### YOUR TASKS
1. In the Arbor earnings article, how much liquidity did Kaufman say the company has?
2. Please condense the paragraph of the Arbor earnings article beginning "Kaufman said he could not comment" into a single shorter sentence that keeps its main facts.
3. Extend the Arbor earnings article with a few more paragraphs that follow on from its final sentence.

Earnings  were announced three weeks after a Bloomberg story reported that FBI agents and U.S. District Court officials with the Southern District of New York were investigating the firm over lending practices and disclosures about loan performance.

“We stand by our financials and our disclosures and we have always conducted our business operations and practices in the best interests of our shareholders,” Ivan Kaufman, CEO of Arbor, said on a second-quarter earnings call Friday morning. 

Kaufman said the Department of Justice investigation was preceded by repeated “attacks” by short-seller reports with many “baseless” claims. Arbor is currently the most shorted commercial real estate stock as of Friday, according to MarketWatch

Kaufman said he could not comment specifically on the federal probe, but stressed that the company is well positioned to withstand market challenges with roughly $700 million of liquidity.

“Having this level of liquidity is crucial in this environment as it provides us the flexibility needed to manage through the rest of the downturn and to take advantage of opportunities that will exist in this market to generate superior returns on our capital,” Kaufman said. “We also continue to do an excellent job in deleveraging our balance sheet and reducing our exposure to short-term bank debt.”

### DATASET CONTENT

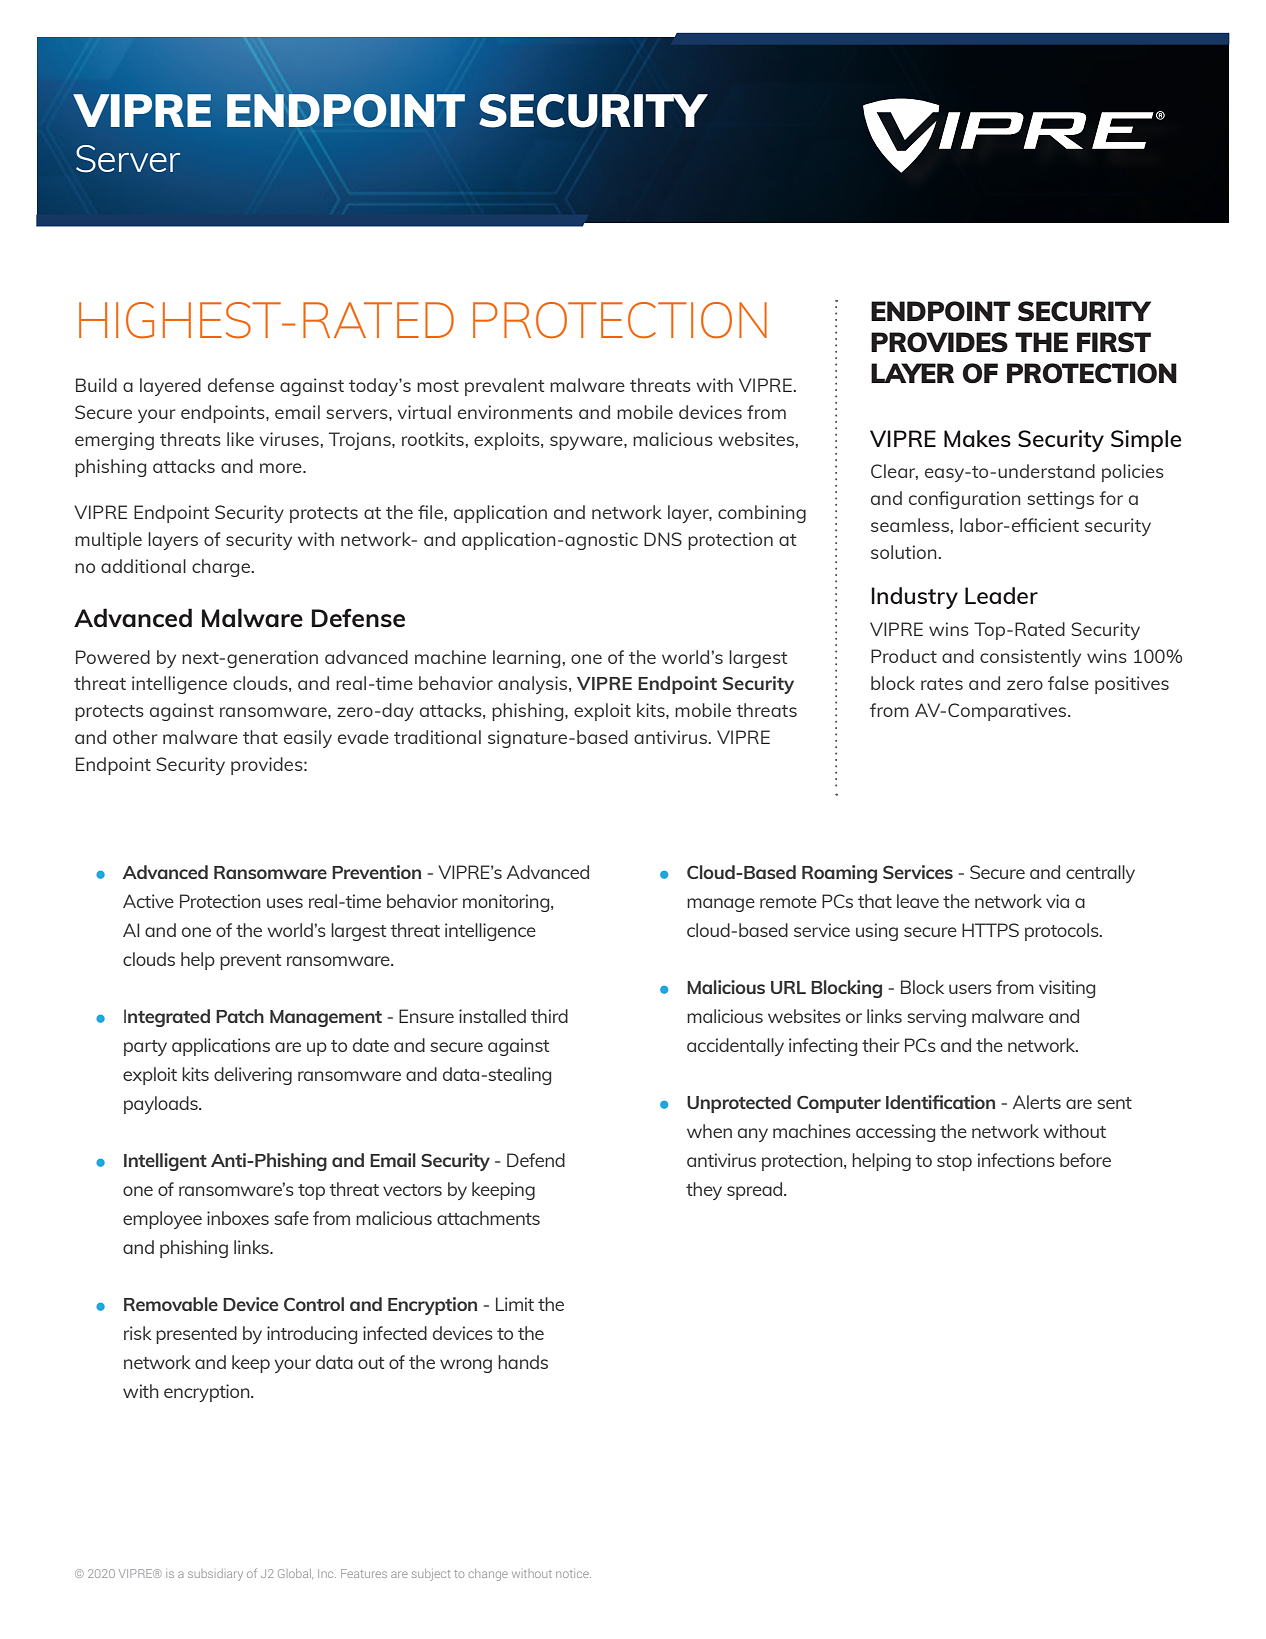 The height and width of the page is (1639, 1266). Describe the element at coordinates (504, 387) in the page. I see `prevalent` at that location.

### RESPONSE LIST
1. Roughly $700 million.

2. Kaufman declined to discuss the federal probe specifically but said Arbor, with about $700 million in liquidity, is well positioned to handle market challenges.

3.
Arbor’s 16 nonperforming loans — with a carrying value of $262.7 million — in 2023’s fourth quarter were largely attributed to floating-rate debt on multifamily assets in the Southern U.S. originated prior to the Federal Reserve hiking interest rates in 2022. 

Kaufman said Arbor successfully modified $730 million of loans during the second quarter with $23 million of fresh capital injected into the deals from borrowers, which includes cash to purchase new interest rate caps, expand fund reserves and pay down debt.  He added that the REIT is also making progress on approximately $1 billion of past-due loans through modifications, foreclosures or bringing in new sponsorship.

Arbor also generated $630 million of loan payoffs during the quarter with $490 million of this debt refinanced into fixed-rate agency deals, according to Kaufrman. 

“We feel we have done an excellent job working through our loan book and getting borrowers to recap their deals with fresh equity as well as bringing in quality sponsors to manage underperforming assets and working through our nonperforming loans,” Kaufman said. 

On the revenue side, Kaufman said Arbor has made progress with its newly added construction lending business that he expects to initially generate 10 to 12 percent unleveraged returns. He said there are now around $250 million of loans under application for construction loans with an additional $850 million of deals it is screening.